本文抜粋:
"""

私はオペレーション業務をしていた頃、コックピットに搭乗してパイロットと一緒にフライトをする経験をしました。
何回か経験しましたが、毎回乗客に向けてアナウンスをするタイミングや内容が違っていました。
そこでアナウンスのタイミングや、基調と副操縦士のどちらがアナウンスをするかなど、色々と質問をしてみました。
今回は、その時の話をまとめましたのでご紹介します。
- パイロットのアナウンスについて
- 機長と副操縦士、どちらがアナウンスするのか?
- 個性的なパイロットアナウンス
正直、飛行機に乗りすぎてパイロットのアナウンスはあまり聞いてません。
え~聞きなよ~!
パイロットはアナウンスの訓練をしない!
機内でメインでアナウンスをするのは、CAです。
CAはアナウンスが業務の一部になるので、当然アナウンスの訓練があります。
しかしパイロットは、操縦するのが仕事なのでアナウンスの訓練はありません。
パイロットの訓練に入る前に、地上職の研修でグランドスタッフに配属された人は、そこでアナウンスの訓練があります。
グランドスタッフ経験者は、やっぱりアナウンスが上手だったりするよ!
アナウンス内容は、アドリブ
パイロットのアナウンスの内容は、自由です。
自由といっても、アナウンスブックがある航空会社が多いので、その原稿をそのまま伝えるパイロットがほとんどです。
- 便名と行き先
- 現在の巡航コードや飛んでいる位置
- この先の揺れ
- 到着地の天候
- 到着予定時刻
- 搭乗の御礼
ベテランパイロットや、ユーモアがあるパイロットは、上記の内容を自分なりにアレンジしてアナウンスをしています。
副操縦士がアナウンスする場合は、アナウンスブックの原稿通りが多いです。(アレンジして機長にに色々言われたら嫌だし)
アナウンスのタイミングは自由
パイロットがアナウンスをするタイミングは、
アナウンスをする人が決めています。

"""

提供エントリー:
"""

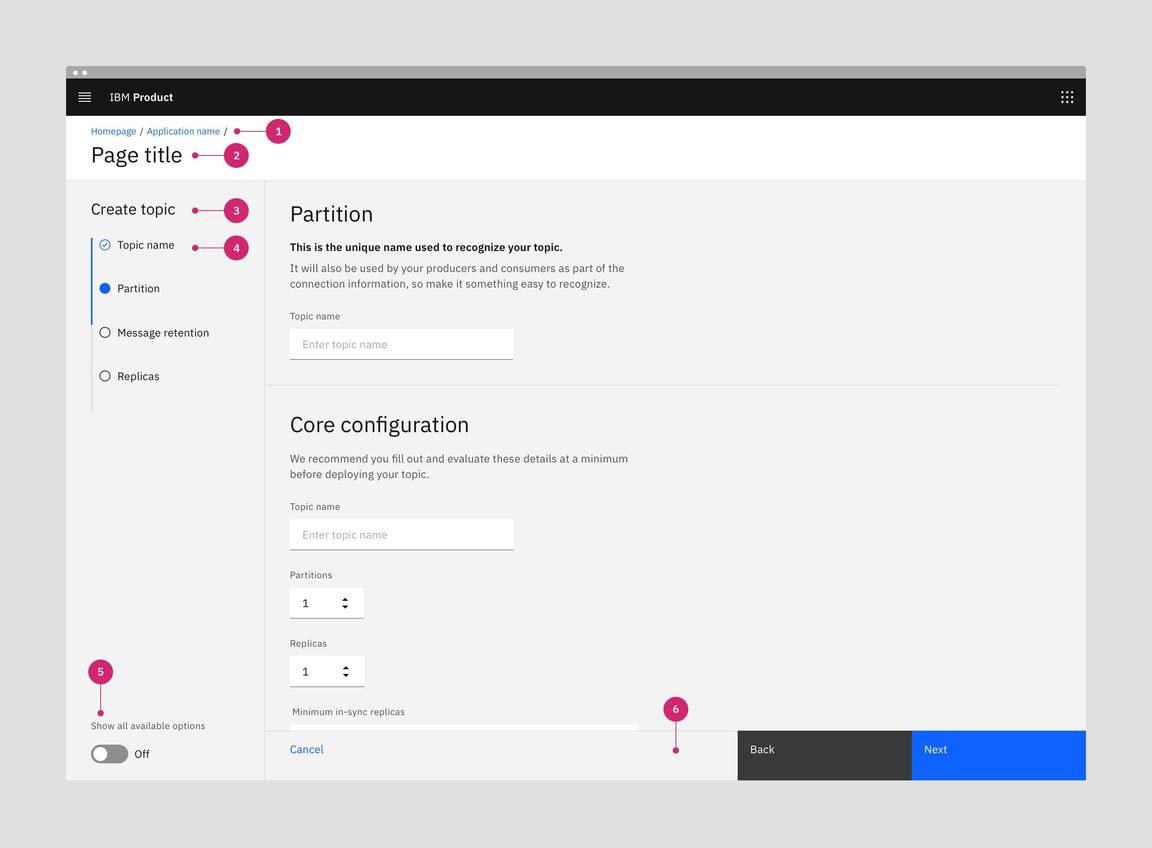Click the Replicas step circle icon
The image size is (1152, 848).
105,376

"""
"""

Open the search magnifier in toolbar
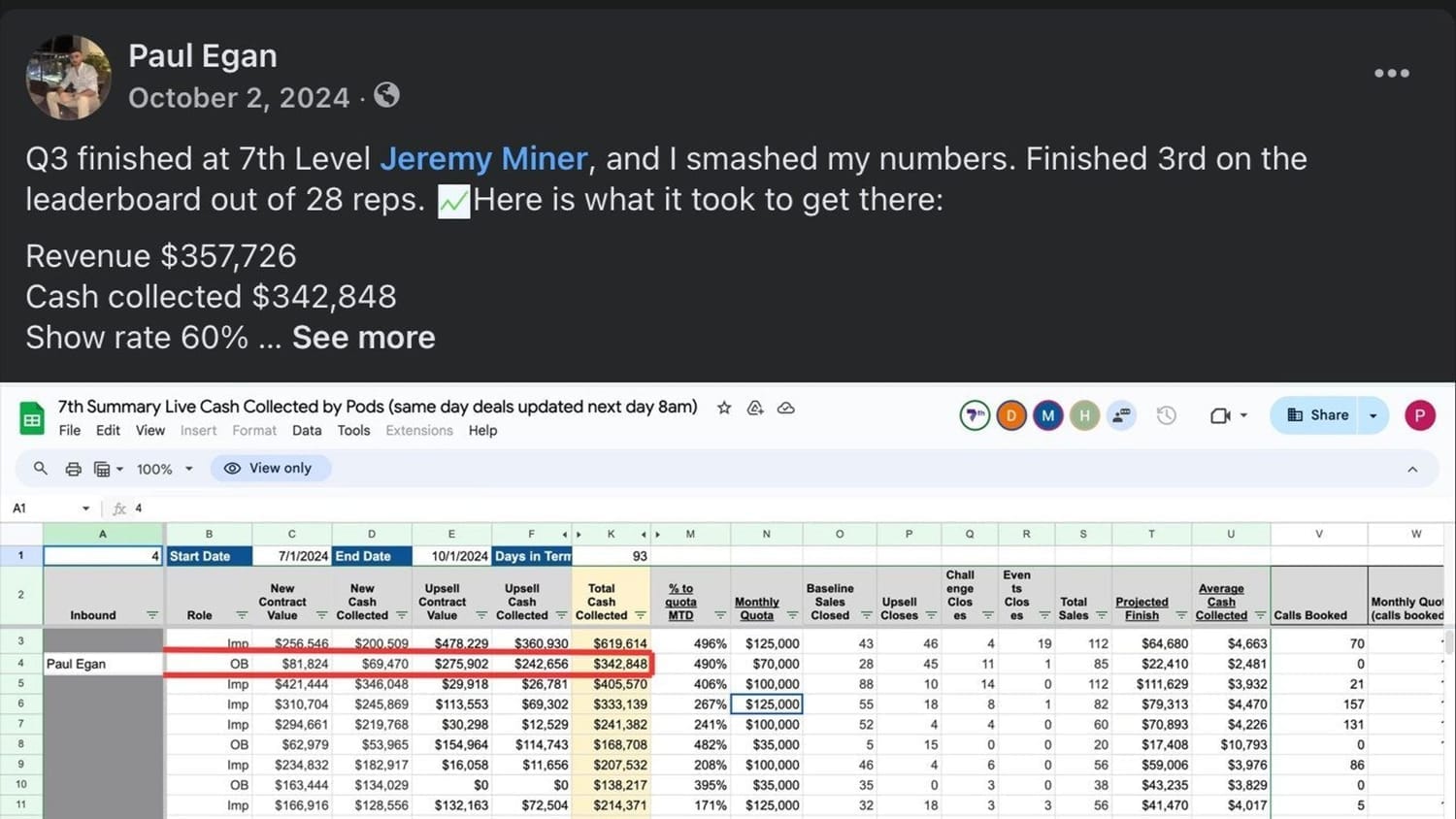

"""

課題: パイロットの機内アナウンスについての文章を、最後の文の後から書き継ぐこと。

解答:
多くのパイロットは飛行機が巡航コードに達し、CAがドリンクサービスをしているタイミングでアナウンスをかけています。
しかし中には、お客様が機内に搭乗中や飛行機が駐機場に到着した後にアナウンスをかける人もいます。
また飛行時間が短かったり、飛行ルートで大きな揺れのレポートがある場合、アナウンスよりも操縦に集中するので、そもそもアナウンスをしないこともあります。
アナウンスが出来ない場合は、CAに伝えてCAが代わりにアナウンスをします。
「機長からの報告だと〜」とCAがアナウンスをするのは、パイロットがアナウンス出来ない(もしくはしたくない)事情があるからです。
アナウンスはいつかける派ですか?
サービス中にアナウンスすると、寝てる人とかいるから俺は到着後にアナウンスかけるんだよね〜!
アナウンスの回数も自由
国内線で1~2時間のフライトの場合は、基本的にアナウンスは1回です。
国際線になるとフライトの時間が長いので、早朝や深夜ではない限りは景色のアナウンスをしてくれることも。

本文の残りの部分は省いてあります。